L'interrogazione chiede alla Regione di specificare l'anno degli ultimi dati ReNCaM aggiornati, consolidati e validati. Le consigliere sollecitano chiarimenti sui ritardi nel trasferimento, nella codifica e nella digitalizzazione delle schede di morte. Questi processi coinvolgono Comuni, Aziende sanitarie e l'Osservatorio epidemiologico regionale. Il tema riguarda l'intero percorso amministrativo e sanitario delle informazioni sulle cause di decesso, dalla raccolta delle schede alla loro disponibilità per l'osservazione epidemiologica.

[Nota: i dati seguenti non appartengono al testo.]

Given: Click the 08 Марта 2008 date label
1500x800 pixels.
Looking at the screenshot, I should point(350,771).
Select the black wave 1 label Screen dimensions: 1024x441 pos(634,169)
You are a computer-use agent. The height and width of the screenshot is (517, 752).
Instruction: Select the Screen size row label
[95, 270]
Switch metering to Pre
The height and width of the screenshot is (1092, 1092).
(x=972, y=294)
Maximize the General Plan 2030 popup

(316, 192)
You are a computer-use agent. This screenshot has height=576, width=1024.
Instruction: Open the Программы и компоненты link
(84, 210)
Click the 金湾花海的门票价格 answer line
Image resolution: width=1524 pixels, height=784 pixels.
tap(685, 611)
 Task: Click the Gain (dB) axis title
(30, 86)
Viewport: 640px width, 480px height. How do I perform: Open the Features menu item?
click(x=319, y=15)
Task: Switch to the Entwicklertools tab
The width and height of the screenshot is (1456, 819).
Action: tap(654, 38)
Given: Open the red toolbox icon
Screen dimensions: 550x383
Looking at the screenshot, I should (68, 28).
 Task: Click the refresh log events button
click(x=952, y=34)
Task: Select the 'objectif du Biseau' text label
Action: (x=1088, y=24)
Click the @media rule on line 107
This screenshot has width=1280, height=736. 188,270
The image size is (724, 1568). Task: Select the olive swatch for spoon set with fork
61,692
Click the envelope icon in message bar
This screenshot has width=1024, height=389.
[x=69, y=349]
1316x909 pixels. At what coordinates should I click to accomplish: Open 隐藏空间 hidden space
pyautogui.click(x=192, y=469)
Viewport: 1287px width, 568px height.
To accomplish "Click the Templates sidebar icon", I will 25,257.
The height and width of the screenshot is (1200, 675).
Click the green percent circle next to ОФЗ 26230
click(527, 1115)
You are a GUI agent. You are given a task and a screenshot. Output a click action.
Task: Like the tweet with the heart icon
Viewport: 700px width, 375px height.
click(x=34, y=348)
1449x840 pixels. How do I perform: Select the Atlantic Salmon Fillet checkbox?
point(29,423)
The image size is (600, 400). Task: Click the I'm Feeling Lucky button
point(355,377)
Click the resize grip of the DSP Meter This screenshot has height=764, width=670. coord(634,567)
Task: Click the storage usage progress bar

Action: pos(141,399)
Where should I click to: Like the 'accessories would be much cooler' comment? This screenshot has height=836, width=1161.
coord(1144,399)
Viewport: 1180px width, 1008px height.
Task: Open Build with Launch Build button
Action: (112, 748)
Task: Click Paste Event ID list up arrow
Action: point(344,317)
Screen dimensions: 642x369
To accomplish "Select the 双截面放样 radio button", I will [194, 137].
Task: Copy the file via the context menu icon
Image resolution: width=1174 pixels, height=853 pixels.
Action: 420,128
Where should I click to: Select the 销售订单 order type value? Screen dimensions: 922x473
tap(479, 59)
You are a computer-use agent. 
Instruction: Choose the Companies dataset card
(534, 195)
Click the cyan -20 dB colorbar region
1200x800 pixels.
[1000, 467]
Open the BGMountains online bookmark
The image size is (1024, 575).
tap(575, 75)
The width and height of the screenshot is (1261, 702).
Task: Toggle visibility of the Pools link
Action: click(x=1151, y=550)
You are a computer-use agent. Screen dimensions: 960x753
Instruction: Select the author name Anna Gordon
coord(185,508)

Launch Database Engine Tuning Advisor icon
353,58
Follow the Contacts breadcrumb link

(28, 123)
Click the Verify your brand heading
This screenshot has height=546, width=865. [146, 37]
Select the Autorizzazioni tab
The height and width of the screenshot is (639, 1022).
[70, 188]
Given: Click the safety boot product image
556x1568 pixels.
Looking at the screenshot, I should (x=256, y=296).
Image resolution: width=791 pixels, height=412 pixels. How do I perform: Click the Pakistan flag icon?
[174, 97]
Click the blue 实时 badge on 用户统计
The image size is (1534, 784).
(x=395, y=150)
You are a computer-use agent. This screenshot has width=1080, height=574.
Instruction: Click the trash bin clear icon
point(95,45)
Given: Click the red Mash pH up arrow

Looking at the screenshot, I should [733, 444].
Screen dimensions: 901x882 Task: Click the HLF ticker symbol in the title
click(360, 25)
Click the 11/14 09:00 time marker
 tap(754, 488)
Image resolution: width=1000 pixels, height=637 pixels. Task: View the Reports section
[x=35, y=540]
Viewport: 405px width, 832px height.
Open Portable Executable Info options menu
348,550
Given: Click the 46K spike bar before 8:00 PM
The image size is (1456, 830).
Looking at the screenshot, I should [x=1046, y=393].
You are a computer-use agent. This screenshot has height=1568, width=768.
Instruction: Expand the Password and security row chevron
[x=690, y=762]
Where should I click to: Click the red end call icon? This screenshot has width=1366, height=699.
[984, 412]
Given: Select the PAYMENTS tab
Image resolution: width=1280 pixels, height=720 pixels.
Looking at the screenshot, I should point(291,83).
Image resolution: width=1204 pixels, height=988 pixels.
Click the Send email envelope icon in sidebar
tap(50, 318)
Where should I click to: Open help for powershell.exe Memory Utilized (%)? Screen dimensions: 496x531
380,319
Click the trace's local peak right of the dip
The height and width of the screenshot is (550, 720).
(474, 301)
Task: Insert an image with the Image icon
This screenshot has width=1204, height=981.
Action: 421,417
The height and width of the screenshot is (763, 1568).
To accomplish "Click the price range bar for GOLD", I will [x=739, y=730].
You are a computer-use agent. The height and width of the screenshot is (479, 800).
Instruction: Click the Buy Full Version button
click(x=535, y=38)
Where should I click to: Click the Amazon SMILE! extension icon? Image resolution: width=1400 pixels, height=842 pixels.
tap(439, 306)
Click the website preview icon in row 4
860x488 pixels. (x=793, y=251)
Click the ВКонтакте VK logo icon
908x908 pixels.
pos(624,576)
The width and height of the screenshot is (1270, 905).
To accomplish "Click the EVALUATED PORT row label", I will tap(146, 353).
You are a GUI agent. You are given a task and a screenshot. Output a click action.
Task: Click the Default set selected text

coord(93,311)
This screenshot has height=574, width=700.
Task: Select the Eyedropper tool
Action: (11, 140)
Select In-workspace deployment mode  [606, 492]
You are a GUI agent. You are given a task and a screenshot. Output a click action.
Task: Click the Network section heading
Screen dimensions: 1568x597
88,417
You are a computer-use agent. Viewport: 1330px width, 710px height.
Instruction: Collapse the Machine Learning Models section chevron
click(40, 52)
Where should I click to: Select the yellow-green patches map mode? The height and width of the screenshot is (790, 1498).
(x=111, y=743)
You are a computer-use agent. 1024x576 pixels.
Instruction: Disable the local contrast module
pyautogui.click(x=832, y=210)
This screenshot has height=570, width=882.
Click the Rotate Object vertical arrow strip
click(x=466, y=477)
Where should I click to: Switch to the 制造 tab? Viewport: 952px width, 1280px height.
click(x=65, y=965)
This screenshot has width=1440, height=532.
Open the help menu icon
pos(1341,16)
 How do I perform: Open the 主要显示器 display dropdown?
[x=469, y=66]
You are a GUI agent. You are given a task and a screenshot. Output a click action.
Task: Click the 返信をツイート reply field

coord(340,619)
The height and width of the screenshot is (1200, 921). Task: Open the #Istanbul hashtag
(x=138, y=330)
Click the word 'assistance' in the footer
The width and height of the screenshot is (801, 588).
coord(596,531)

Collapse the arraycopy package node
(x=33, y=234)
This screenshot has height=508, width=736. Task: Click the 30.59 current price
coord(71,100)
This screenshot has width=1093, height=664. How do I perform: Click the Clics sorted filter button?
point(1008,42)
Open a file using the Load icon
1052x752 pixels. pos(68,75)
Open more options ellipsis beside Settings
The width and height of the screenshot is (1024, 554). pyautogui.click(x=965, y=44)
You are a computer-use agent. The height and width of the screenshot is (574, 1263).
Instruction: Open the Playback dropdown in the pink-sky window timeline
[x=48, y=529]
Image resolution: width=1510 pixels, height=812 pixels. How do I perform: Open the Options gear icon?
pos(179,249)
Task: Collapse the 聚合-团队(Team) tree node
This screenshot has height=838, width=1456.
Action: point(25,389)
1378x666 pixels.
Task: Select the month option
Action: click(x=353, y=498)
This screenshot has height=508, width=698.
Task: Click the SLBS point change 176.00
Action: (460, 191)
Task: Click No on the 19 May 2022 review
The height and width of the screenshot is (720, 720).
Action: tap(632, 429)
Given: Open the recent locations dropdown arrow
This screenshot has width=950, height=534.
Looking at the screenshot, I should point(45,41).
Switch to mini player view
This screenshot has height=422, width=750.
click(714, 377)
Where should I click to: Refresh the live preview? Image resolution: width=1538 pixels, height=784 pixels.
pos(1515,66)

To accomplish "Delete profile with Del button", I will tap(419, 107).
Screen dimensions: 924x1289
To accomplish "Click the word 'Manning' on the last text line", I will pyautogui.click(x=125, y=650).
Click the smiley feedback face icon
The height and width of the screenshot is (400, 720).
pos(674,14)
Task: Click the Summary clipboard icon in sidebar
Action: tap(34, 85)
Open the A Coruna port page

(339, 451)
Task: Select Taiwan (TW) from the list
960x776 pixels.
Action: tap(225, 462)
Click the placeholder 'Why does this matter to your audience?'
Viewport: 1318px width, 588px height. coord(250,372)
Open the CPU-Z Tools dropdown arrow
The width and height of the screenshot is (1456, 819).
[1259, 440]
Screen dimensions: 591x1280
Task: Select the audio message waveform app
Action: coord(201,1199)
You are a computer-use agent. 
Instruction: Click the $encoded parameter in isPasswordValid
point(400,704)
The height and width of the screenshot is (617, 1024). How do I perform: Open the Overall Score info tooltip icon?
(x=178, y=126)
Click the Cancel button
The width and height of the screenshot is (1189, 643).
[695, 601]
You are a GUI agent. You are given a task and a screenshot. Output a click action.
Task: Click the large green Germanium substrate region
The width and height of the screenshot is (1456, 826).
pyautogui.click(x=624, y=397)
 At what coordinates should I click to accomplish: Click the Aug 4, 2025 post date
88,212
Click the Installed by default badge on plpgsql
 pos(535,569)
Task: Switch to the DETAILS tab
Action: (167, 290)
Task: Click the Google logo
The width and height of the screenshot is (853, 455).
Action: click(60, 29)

Trasparenza e digitalizzazione: le proposte

Araneo e Verri propongono interventi concreti su tre ambiti. Il primo è la digitalizzazione dei flussi informativi, ritenuta essenziale.

Il secondo riguarda il rafforzamento delle risorse umane e tecnologiche dedicate al ReNCaM per un funzionamento efficiente. Infine, chiedono maggiore trasparenza nella consultazione dei dati, proponendo un portale pubblico open data con dati aggregati e aggiornati sulla mortalità nei territori lucani, nel rispetto della privacy.

Questa richiesta di accesso ai dati è cruciale per cittadini, sindaci e sanità pubblica. Le consigliere sottolineano l'importanza di conoscere tempestivamente le cause di morte per comprendere le dinamiche territoriali e individuare criticità. L'accuratezza dei dati è fondamentale per le analisi epidemiologiche e per valutare possibili correlazioni tra salute e ambiente. Questo è particolarmente rilevante in Basilicata, regione con aree interessate da attività industriali ed estrattive e territori da tempo sotto specifica attenzione ambientale e sanitaria.